Running for my life
Rohan (@ro_jito) writes about running for Mind and his message to anyone with a mental health problem.
Rohan has a diagnosis of Bipolar Type I and does public speaking about issues around mental health. He works in HR and spends a lot of time running.
Since I started running in 2013, I have completed 19 marathons, most of which have been for Mind. Running the 100km London to Brighton Challenge this May was a step into the unknown for me, doubling my previous longest distance of 50km, and it turns out that running over 62 miles gave me ample time to reflect on why I was doing it.
I expected that the challenge would lead me on a journey of discovery. What I didn’t expect to discover was how alike the physical journey was to my journey with mental illness – in my case, bipolar disorder.
I had my first manic episode at the age of 16, but I didn’t get diagnosed or understand that I was ill until the age of 31. Those 15 years felt very dark, and it wasn’t until after my third attempt at taking my own life that I found Mind and began my road to recovery.
It wasn’t a sudden epiphany and, like any long distance run, it has rarely been a straight, easy or flat route, but it has never seemed hopeless or without direction.
"Now I genuinely see my illness as a gift, because it has given me the preparation and opportunity to help others."
I realised that I could not live my recovery behind closed doors but I never imagined that I would tell my friends and family that I was living with a mental illness and had tried to end my own life on multiple occasions, let alone the whole world. But when I did, it was empowering; I finally felt free of the chains of mental illness, of the fear of talking, of the stigma of being judged.
But for me, talking wasn’t enough; I felt the desire to impact people’s lives, to reach out and give others hope where I had seen none. In the last few years it’s been a privilege to do media work, speak at public events, and deliver employment skills training amongst other things. Perhaps the most significant area for me has been running for Mind.
"I felt the desire to impact people’s lives, to reach out and give others hope where I had seen none."
When I started running in 2013, the Great Manchester 10k seemed like a good idea to lose a few pounds from my stomach and raise a few for a charity that meant so much to me. However, this journey took on a life of its own due to the amazing staff I’ve worked with at Mind, and I’ve met some incredible people through running for them.

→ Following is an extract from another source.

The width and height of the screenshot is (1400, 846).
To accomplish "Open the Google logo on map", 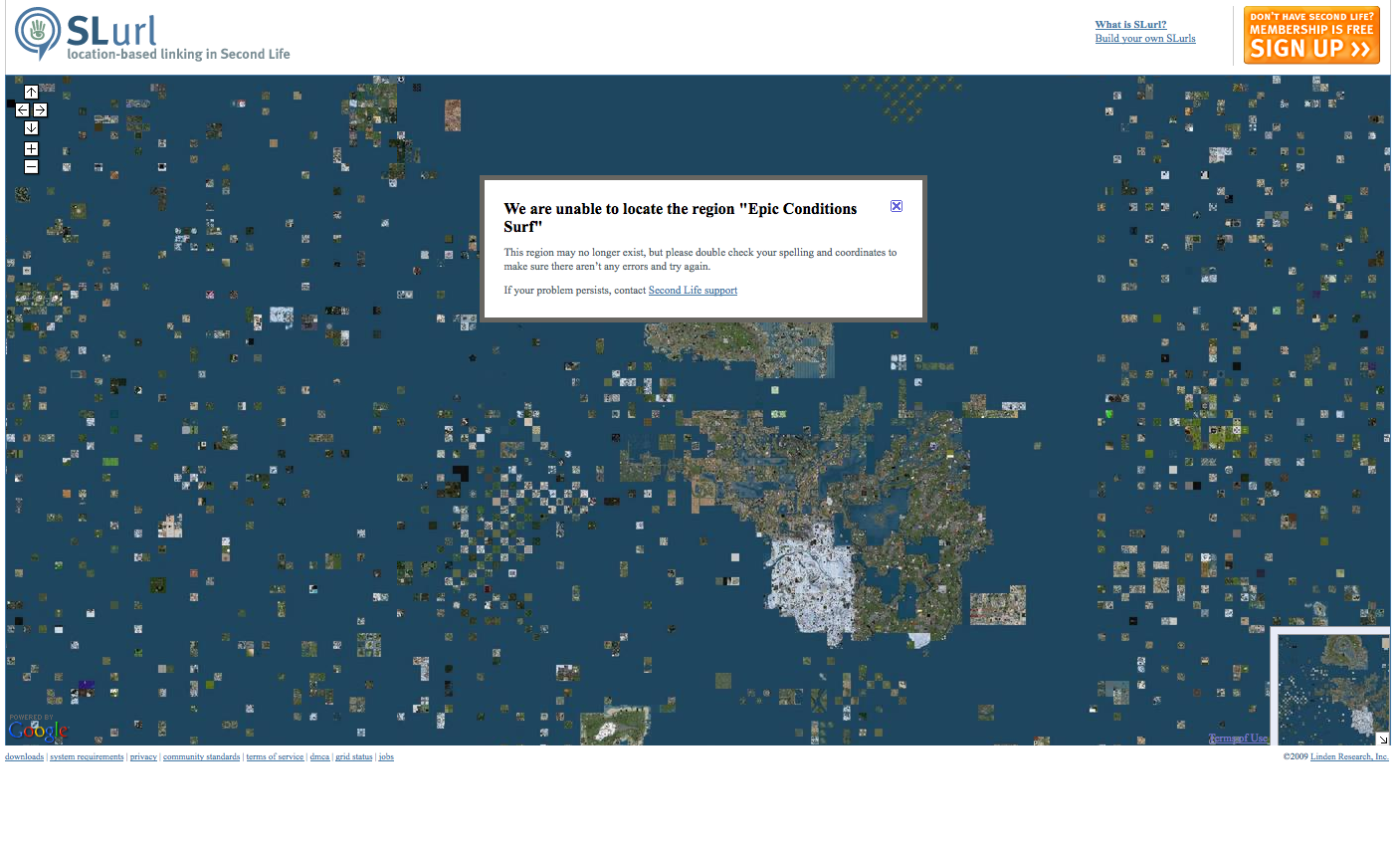I will (38, 731).
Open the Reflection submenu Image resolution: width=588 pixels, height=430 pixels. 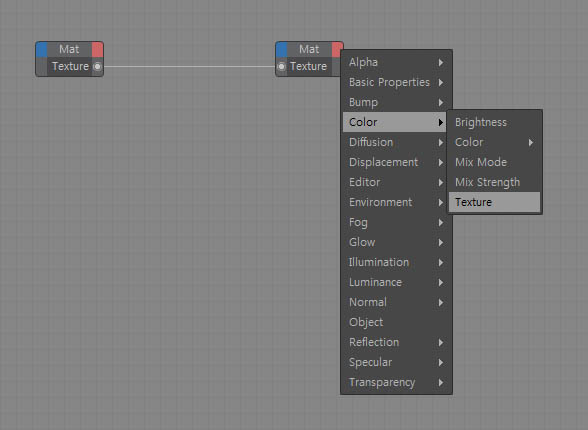[396, 342]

Paul Farmer, Mind’s Chief Executive, so aptly reports that: “People come to us because they need our help and support, but as they receive that help and support they often then become part of our movement for change.” This is such an accurate description and it is what drives me through endurance events.
So along the rolling hills of Surrey and Sussex, on a wonderful sunny day in late May 2017, I ran 100km from London to Brighton in aid of Mind. It was a special day in so many ways- of course, there were moments when it hurt, and times when I wondered what I’d been thinking when I decided this was a good idea! But then I would remind myself of why I was running, and remember everything I’d overcome in my life, and what others could overcome with the right encouragement.
The toughest stretch was between 25 and 42 miles; at that point, I had run the equivalent of one marathon but still had far enough to go that I couldn’t begin to count down. Once I was into the last 20 miles I had nothing but a conviction and visualisation of making it to the end, even with the imposing climb onto the South Downs clearly visible in the distance.
"In that moment, I realised that overcoming life’s challenges brings a far deeper joy than never being challenged at all."
It perfectly encapsulated my journey with mental illness; there have been tough climbs, steep drops, moments when I couldn’t see the end of the road. But the end always came, and these days I always have the conviction of reaching it.
When I neared the end in Brighton, I had a special moment of realisation. In those final miles and moments, I reflected on the 42 years that had brought me to this defining moment, of all the things that I thought I could never do with my mental illness. In that moment, I realised that overcoming life’s challenges brings a far deeper joy than not being challenged at all.
For me, it’s never been about how quickly I run or how much I raise, although I am proud of both. The only thing that matters to me, what gets me up at 5am on a dark and freezing January morning to run, is changing lives. The way I can do that is by being the very best role model, by showing people that mental illness does not have to be a barrier to success and happiness.
"My biggest joy and achievement is overcoming and living with mental illness and reaching out to others on that same journey."
All those years ago, I lost hope and wanted no part of this life. Now, I will give everything I have to help others avoid that darkness. So whilst I am successful at work and I am a successful runner, my biggest joy and achievement is overcoming and living with mental illness and reaching out to others on that same journey.
I feel that where Mind exists, so does hope, and it is that hope that will see me through my 2017 running and fundraising campaign of 12 marathons and 5 ultra-marathons. Split seconds of achievement will disappear in that moment, but how we make people feel about themselves lasts a lifetime, so while I have life in me, I will always join Mind in their mission to ensure that everyone experiencing a mental health problem gets support and respect.